SI Materials and Methods

Primary Productivity and Growing Season.

EVI time series were downloaded for the years 2000–2015 and georeferenced to the Swiss CH1903+ grid. Data were then quality-filtered. We kept all MODIS EVI pixels that conformed to the following criteria:

• i)Quality of EVI data product: We downloaded the MOD13Q1 product (18) in HDF format and filtered out low quality data by relying on the “VI usefulness information” coded in bits 2–5 of the MOD13Q1 “VI Quality Layer”: We discarded all measurements with quality 8 (binary 1000₂) or worse.
• ii)Minimum number of measurements per year: We filtered out pixels in years with less than 15 EVI measurements available after step i).
• iii)Maximum noise in raw EVI data: We filtered out pixels where more than half of the original data points were replaced during the HANTS fitting process (47).
• iv)Thresholds for LSP metrics: A minimum SOS was set to day 20 of the year, a maximum EOS was set to day 362. Pixels with SOS and EOS beyond these boundaries were discarded. Pixels with a mean EVI of 0.12 or lower were flagged as not vegetated and also discarded. Pixels with a growing-season EVI amplitude of 0.1 or less above the yearly mean were discarded as well because they did not allow a reliable determination of the growing season.

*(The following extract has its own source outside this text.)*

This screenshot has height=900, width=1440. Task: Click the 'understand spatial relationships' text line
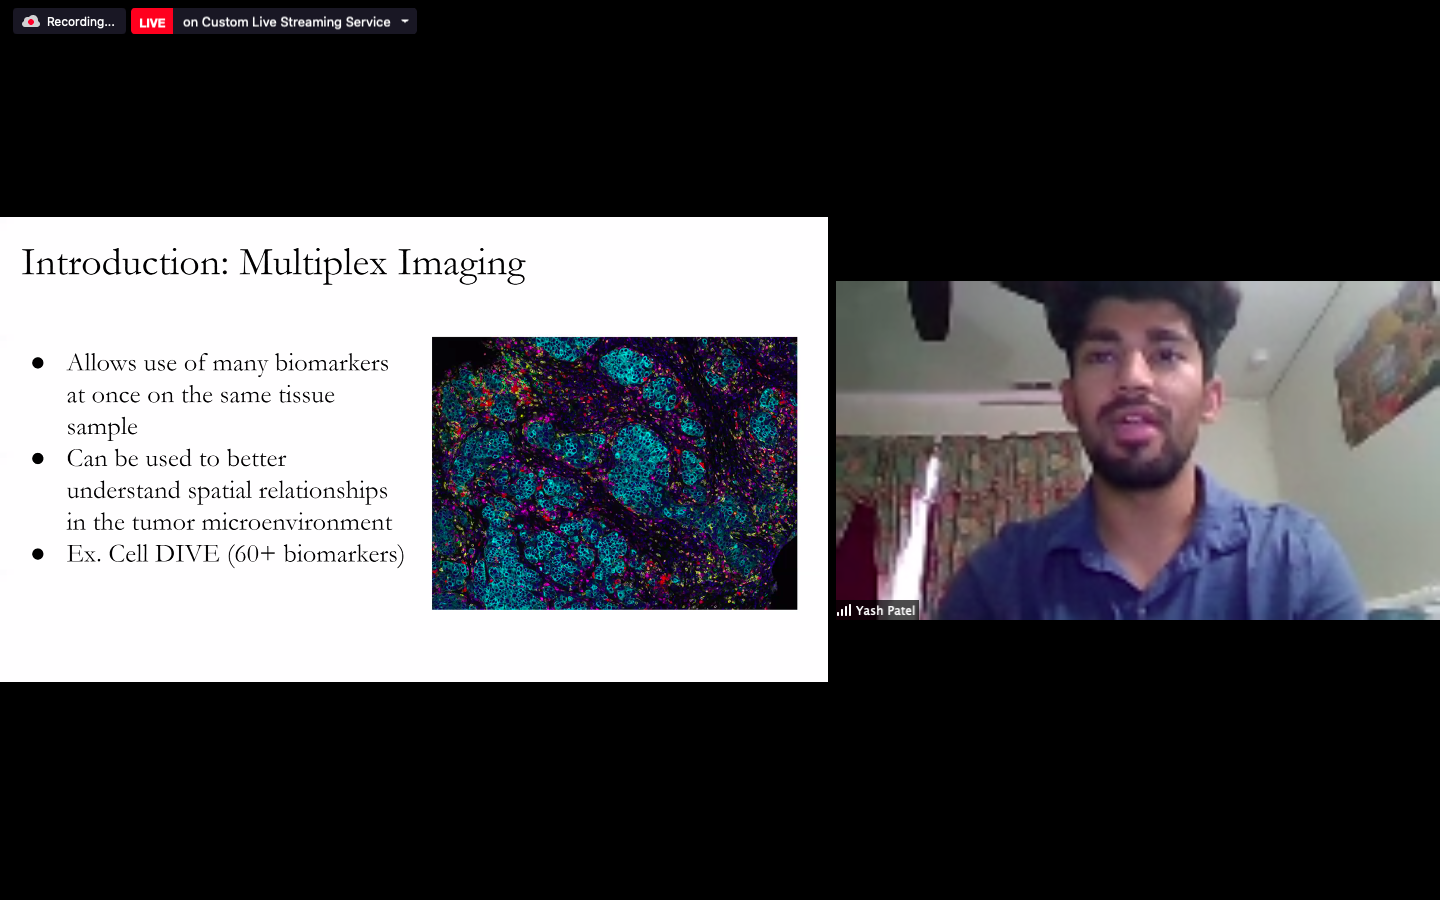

We then processed all data on a per pixel and year basis (years 2000–2015). Data were smoothed using a modified implementation of the HANTS algorithm (47). Our procedure was based on Fourier synthesis to estimate amplitudes and phase of three dominant frequencies for each MODIS pixel and year. Unlike standard fast Fourier transformation techniques, this algorithm also is applicable to unequally spaced data. Seasonal courses of EVI were fitted using a robust nonlinear procedure, adopting a Huber M-estimator that was used to iteratively reweigh data passed to a Levenberg–Marquard algorithm. As usual in the HANTS approach, the fit was repeated applying sequentially decreasing thresholds of 0.5, 0.2, 0.1, and 0.05 raw EVI values. Data with residuals exceeding these thresholds were replaced by model predictions. See Fig. 2 and Methods for the further processing and the derivation of GSL and productivity proxies.

Land Cover, Topography, and Climate: Description of Covariates and Sources.

For each study plot, covariates related to land cover, topography, and climate were determined (selected covariates and respective times of collection and retrieval, spatial resolution, and data source are listed in Table S2). These specific covariates were selected based on a prior RDA (https://cran.r-project.org/web/packages/vegan/index.html), which helped to reduce colinearity. However, we also wanted keep important, interpretable, well-known drivers of ecosystem functioning in the dataset, despite their strong correlation (e.g., in the case of mean annual temperature and altitude). All data were averaged over the years 2000–2015.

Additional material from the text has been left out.